I recently acquired a hand-me-down laptop at work. Since I only have desktops, I was eager to add this to my box of toys. The only problem is that the drive was completely clean and the disc drive was not functional. I tried a network boot to install an OS image, but the OS image for Vista didn't include the network drivers for this laptop so it wouldn't proceed. Also, it's a pretty old laptop so I wanted XP anyway.

The easy answer to this is that I should go find a USB thumb drive, load a bootable ISO of XP, and boot to that. Or I could call the help desk and get a new CD drive. Or I could call the help desk and ask them to do the whole thing for me. But what fun is that? It's a challenge!

Luckily I did have an external USB hard drive with some free space on it. I copied all the XP setup files onto that hard drive. Then I did a network boot to WinPE. I copied the XP setup files to the laptop hard drive. At that point I thought I was home free. I ran setup.exe but it wouldn't let me install Windows. The option was grayed out. Luckily Liam came through with the solution. Instead of running setup.exe, go into the i386 folder and run winnt32.exe.

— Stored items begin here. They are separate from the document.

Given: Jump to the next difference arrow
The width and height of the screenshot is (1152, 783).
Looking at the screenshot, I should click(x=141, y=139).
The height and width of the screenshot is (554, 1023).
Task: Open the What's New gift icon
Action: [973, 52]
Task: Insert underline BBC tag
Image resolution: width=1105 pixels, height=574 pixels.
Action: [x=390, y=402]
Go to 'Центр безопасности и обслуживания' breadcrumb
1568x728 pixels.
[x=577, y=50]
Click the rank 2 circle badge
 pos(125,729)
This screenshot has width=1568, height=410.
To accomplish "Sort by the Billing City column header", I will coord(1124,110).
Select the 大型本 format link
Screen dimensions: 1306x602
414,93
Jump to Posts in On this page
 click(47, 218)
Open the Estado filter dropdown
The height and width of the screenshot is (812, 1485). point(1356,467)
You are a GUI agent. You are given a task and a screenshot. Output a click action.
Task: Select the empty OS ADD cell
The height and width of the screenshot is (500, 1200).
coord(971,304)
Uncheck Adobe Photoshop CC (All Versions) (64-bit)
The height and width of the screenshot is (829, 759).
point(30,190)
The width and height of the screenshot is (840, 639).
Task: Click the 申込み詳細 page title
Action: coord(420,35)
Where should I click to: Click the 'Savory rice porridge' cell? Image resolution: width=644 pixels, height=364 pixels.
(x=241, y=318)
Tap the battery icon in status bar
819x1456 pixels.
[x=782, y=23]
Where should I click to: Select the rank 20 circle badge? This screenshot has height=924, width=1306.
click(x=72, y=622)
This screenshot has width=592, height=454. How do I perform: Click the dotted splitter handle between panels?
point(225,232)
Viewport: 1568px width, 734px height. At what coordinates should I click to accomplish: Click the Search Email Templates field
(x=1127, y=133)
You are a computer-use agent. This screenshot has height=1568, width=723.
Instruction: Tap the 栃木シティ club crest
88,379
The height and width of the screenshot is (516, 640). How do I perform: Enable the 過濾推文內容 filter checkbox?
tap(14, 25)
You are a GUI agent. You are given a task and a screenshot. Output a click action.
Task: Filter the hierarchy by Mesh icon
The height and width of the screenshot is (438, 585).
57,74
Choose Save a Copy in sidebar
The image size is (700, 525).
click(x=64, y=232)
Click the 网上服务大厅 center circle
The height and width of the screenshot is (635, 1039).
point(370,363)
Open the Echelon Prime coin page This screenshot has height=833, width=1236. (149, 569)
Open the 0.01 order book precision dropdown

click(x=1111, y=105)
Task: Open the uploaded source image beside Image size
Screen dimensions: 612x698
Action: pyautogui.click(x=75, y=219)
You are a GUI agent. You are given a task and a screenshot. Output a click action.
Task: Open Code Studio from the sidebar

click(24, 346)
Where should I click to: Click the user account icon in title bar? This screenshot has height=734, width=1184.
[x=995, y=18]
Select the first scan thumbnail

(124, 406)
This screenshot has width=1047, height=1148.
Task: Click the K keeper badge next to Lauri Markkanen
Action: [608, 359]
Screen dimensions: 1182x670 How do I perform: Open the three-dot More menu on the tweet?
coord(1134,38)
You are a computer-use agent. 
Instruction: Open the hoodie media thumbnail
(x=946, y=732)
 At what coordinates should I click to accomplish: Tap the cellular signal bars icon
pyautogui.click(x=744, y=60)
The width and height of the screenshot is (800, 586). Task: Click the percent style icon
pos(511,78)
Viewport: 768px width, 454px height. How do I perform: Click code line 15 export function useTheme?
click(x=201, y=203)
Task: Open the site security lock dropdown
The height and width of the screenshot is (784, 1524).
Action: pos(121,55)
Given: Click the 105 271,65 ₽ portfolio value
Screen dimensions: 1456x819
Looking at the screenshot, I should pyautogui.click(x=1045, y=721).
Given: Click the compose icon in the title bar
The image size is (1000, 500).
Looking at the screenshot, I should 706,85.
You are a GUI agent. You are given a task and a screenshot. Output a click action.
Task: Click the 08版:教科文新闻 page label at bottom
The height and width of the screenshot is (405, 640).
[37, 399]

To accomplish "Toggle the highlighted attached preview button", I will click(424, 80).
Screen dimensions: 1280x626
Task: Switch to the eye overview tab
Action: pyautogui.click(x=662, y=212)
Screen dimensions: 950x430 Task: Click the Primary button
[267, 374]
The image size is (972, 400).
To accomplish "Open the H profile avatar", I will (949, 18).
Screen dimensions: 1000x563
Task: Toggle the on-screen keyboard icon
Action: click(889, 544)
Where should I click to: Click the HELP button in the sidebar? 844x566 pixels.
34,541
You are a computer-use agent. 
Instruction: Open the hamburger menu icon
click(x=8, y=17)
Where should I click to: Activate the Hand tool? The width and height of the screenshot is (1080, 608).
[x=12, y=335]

Setup.exe only works if you are in Windows. I remember trying to run this many times in the past from a DOS prompt when I was rebuilding computer sand getting the "this program must be run from Windows." All I really needed to do is go into the i386 folder and run winnt.exe or winnt32.exe depending on the environment. I'm happy and depressed at the same time.

[UPDATE] One more "gotcha" I should mention is that I was doing this from WinPE 2.0. When I rebooted after the XP installation, it said "A disk read error occurred." That's because WinPE 2.0 and Vista create partitions a bit differently. It's all covered in KB931760.